Я не люблю давать советы. Честно. Мне кажется, я превозношу себя над всеми, считаюсь кем-то слишком умным. Однако… Будь мягче. По отношению к себе, к другим, к своей работе. Не уничтожай себя после первой ошибки, не разрывай связи после первой ссоры. Это, казалось бы, очевидные вещи, но здесь, в «Сириусе», они становятся первостепенными. Однажды ты сам поймешь почему, но, пожалуйста, запомни эти слова. И, переступая порог Образовательного центра, ты прочувствуешь это сам.





Э — Это моя история

— Полина, мы в телевизоре! — Настя смеется, дергает меня за рукав и показывает за экран. Там мы, тянем руки к небу и смеемся, просто потому что иначе не можем. — Счастливые, — чуть с завистью к самой себе говорит она и задумчиво смотрит в ближайшее зеркало. На пробу улыбается, машет рукой. — Сейчас не так, — протягивает. – Тогда как-то само получалось.
Вспоминаю тот день. Солнце, с утра заглянувшее к нам в окна, прогулку к морю под музыку из колонки Андрея, голубое-голубое небо. Море, ластившееся к ногам, камушки, причудливо переливавшееся в солнечных лучах. Это была моя история. И тогда она только начиналась.
Ю — Юг

Выхожу из аэропорта и тут же вдыхаю сочинский воздух полной грудью.
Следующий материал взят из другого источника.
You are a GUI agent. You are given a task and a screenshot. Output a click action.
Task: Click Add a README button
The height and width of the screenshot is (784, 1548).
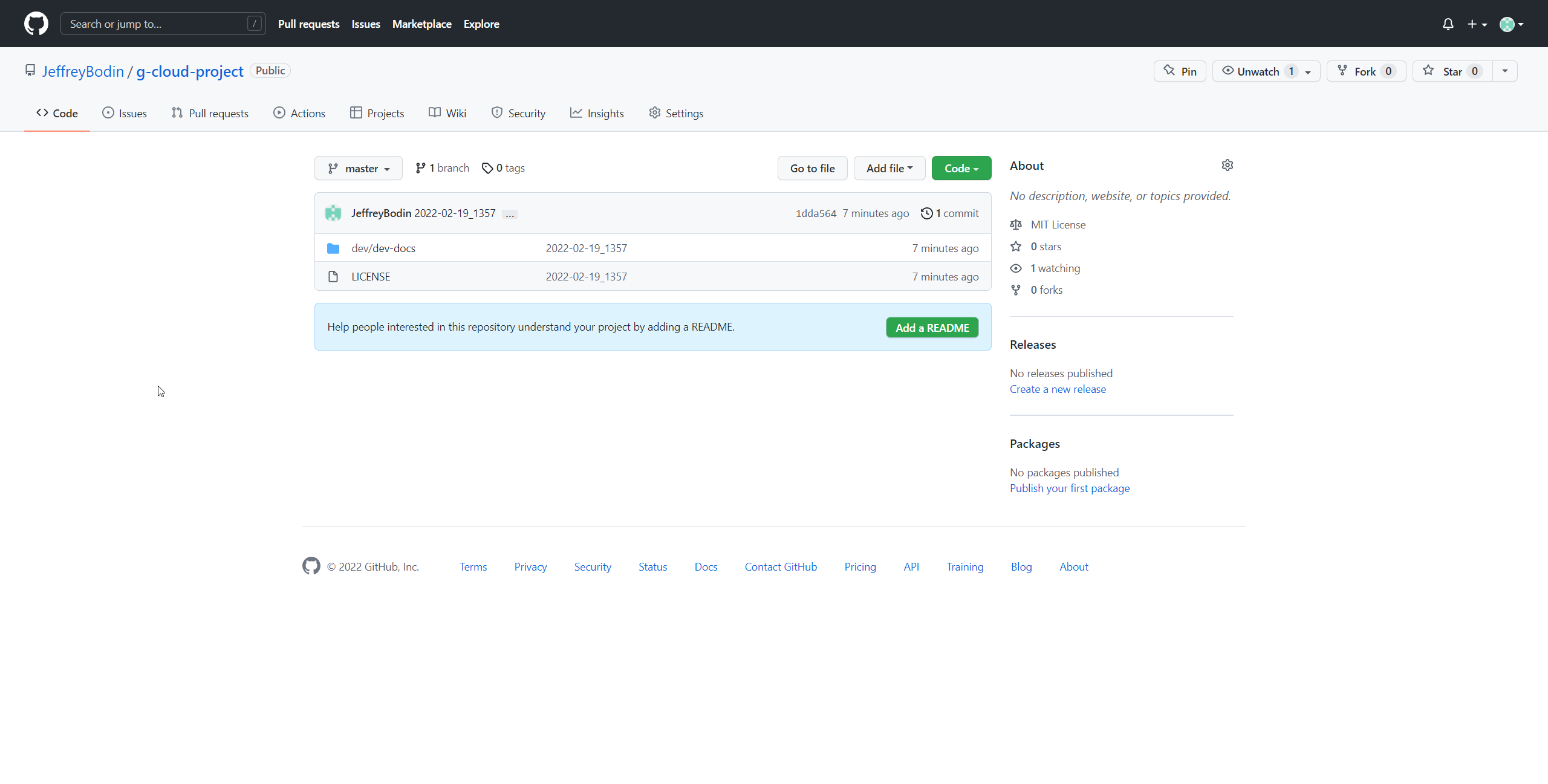pos(931,328)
Он мягкий, теплый, чуть пропахший морем и каштанами. Улыбаюсь. Я — здесь. Сердце заходится в невероятном танце, ждет от олимпийской столицы чего-то яркого и необыкновенного. При слове «юг» я всегда почему-то представляла себе пляж с грязновато-серым песком и парочку шезлонгов, вкопанных в него чуть ли не по самую лежанку. Но теперь «юг» — это Сочи, это пальмы и неправдоподобно красивые горы, будто сошедшие с картины профессионального художника.




Я – Явь

— Я как будто в сон попала, — тихо говорит Лена, прижимаясь носом к оконному стеклу. Там, за ним, «Фишт», светящийся в этот вечер всеми цветами радуги. Планета уже давно повернулась к Солнцу другим боком, и сейчас над Сочи иссиня-черная темнота. На всякий случай щипаю себя за запястье. Где-то говорили, что это отлично помогает проснуться. Но либо способ недейственный, либо я и правда стою сейчас перед окном, занимающим в моей комнате всю четвертую стену, и любуюсь на огни курортного городка. До пробуждения остается 14 дней.